─── BRANO RIPORTATO ───

L’autrice affronta la nuova figura del medico militare introdotta
all’articolo 77 del Codice di Deontologia Medica del 2014 nonché i limiti alla
sperimentazione sui soldati introdotti dall’articolo 76 del medesimo Codice.La figura che è
scaturita dall’articolo 77 del Codice di Deontologia Medica è quella di un
medico militare che non può avere doveri diversi rispetto al medico civile. Da
ciò discende che il medico militare deve svolgere la propria professione al
fine di tutelare la salute fisica e psichica del malato, nel rispetto della
volontà e delle convinzioni di quest’ultimo. Non potrà, quindi, porre in essere
procedure diagnostiche, terapeutiche o sperimentali contro la volontà del
soldato paziente, rispettandone l’autonomia. I limiti alla
sperimentazione sui soldati
Di Cinzia Scotto
Il Codice di Deontologia Medica introdotto nel maggio 2014 ha
rivoluzionato la figura del medico che opera in ambito militare.
Per la prima volta, infatti, all’articolo 77, è stato affrontato il tema
della medicina militare, precisando come nella figura del medico militare
risulti predominante la professionalità medica, sia pure inserita nella rigida
catena di comando delle Forze Armate.
Questo radicale cambiamento di impostazione è il frutto dell’evoluzione
del concetto di bioetica in ambito militare (La professione medica nei 150 anni
dell’Unità di Italia. Dalla storia al futuro. Sanità Militare e società civile.
La Maddalena, 30 settembre-1 ottobre 2011)
Un autore sostiene che questo cambiamento di atteggiamento è stato
probabilmente determinato dall’inserimento delle donne nelle Forze Armate (Maurizio
Balistrieri, Il medico militare e il paziente soldato: la bioetica militare di
fronte alla violenza della guerra) e dalla natura delle guerre degli ultimi
anni, che vedono i mezzi meccanici sempre più protagonisti rispetto ai soldati.
Va, peraltro, rilevato che il presupposto etico alla base della nuova
concezione del medico militare e del militare più in generale è il ripudio
della guerra “come strumento di offesa alla liberà degli altri popoli e come
mezzo di risoluzione delle controversie internazionali”(articolo 11
Costituzione Italiana).

─── VOCI FORNITE ───

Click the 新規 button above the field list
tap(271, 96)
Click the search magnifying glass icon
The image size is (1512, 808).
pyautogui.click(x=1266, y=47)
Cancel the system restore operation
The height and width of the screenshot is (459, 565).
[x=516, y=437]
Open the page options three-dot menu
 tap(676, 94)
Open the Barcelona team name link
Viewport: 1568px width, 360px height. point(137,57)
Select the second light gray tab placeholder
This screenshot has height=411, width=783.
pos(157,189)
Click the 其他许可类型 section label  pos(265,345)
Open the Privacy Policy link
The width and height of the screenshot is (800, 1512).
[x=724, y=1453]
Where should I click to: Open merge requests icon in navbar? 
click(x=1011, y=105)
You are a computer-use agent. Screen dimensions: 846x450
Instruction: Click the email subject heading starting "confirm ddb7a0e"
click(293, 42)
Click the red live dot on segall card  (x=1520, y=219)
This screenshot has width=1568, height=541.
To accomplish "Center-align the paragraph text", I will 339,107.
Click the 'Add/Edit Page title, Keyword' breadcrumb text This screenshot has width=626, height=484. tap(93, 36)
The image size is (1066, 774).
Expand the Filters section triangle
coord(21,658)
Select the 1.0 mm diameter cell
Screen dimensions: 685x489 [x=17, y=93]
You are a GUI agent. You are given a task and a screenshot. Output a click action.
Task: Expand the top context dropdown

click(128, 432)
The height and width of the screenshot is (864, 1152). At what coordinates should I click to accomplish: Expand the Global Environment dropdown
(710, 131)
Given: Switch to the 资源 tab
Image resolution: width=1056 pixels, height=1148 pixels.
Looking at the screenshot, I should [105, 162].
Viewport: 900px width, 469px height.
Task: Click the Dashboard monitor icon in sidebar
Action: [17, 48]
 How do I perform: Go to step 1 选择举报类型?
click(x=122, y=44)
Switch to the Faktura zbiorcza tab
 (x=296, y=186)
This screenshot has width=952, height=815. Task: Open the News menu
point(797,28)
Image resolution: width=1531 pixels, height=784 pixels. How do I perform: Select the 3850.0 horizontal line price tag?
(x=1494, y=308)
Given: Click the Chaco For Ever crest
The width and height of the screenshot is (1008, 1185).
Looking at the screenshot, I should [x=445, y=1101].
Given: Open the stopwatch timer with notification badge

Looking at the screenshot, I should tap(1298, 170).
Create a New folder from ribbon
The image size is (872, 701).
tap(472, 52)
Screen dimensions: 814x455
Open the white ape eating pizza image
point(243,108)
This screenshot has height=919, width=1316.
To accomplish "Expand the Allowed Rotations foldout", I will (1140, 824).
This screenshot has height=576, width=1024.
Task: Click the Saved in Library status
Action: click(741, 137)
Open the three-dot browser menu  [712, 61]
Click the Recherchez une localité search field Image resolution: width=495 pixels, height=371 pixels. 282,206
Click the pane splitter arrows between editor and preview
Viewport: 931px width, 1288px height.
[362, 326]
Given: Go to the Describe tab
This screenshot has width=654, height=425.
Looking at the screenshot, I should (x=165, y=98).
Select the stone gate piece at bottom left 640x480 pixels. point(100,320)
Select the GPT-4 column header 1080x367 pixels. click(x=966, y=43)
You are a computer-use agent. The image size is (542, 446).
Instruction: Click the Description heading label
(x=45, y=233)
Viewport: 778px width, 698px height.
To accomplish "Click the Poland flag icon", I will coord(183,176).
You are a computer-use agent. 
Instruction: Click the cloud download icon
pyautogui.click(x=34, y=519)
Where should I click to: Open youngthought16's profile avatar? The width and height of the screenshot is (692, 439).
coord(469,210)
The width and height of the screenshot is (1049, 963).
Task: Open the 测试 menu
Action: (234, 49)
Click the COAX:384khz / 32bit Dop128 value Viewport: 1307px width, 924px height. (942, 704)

───

■ **ATTIVITÀ**
**1)** Riduci a un elenco puntato il paragrafo del brano sul medico militare che comincia con «Il Codice di Deontologia Medica introdotto nel maggio 2014».
**2)** Scrivi il seguito del brano sul medico militare, partendo da dove il testo termina.

■ **ELENCO DELLE RISPOSTE**
**1)**
- Il Codice di Deontologia Medica del maggio 2014 ha rivoluzionato la figura del medico che opera in ambito militare.
- All'articolo 77 affronta per la prima volta il tema della medicina militare.
- Nel medico militare prevale la professionalità medica, pur inserita nella rigida catena di comando delle Forze Armate.

**2)**
La figura che è scaturita dall’articolo 77 del Codice di Deontologia
Medica è quella di un medico militare che non può avere doveri diversi rispetto
al medico civile. Da ciò discende che il medico militare deve svolgere la
propria professione al fine di tutelare la salute fisica e psichica del malato,
nel rispetto della volontà e delle convinzioni di quest’ultimo. Non potrà,
quindi, porre in essere procedure diagnostiche, terapeutiche o sperimentali
contro la volontà del soldato paziente, rispettandone l’autonomia.
Dovrà, inoltre, astenersi da atti che possono in qualsiasi modo
costituire partecipazione o complicità o incitamento alla tortura o che
rappresentano punizioni crudeli o degradanti.
È evidente che tale impostazione è contrapposta a quella di quanti
ritengono che le esigenze militari impongano al medico militare di adottare
un’etica deontologica più blanda, dando priorità ai possibili vantaggi bellici.
In ambito civile è ormai pacifico il diritto del paziente a scegliere se
accettare un determinato trattamento sanitario e che tale trattamento possa
essere imposto solo in presenza di determinate situazioni strettamente previste
dalla legge ( Trattamento Sanitario Obbligatorio).
Dopo l’introduzione dell’articolo 77 del Codice Deontologico medico, il
principio di autodeterminazione vale anche per il soldato-paziente, in pace e
in guerra.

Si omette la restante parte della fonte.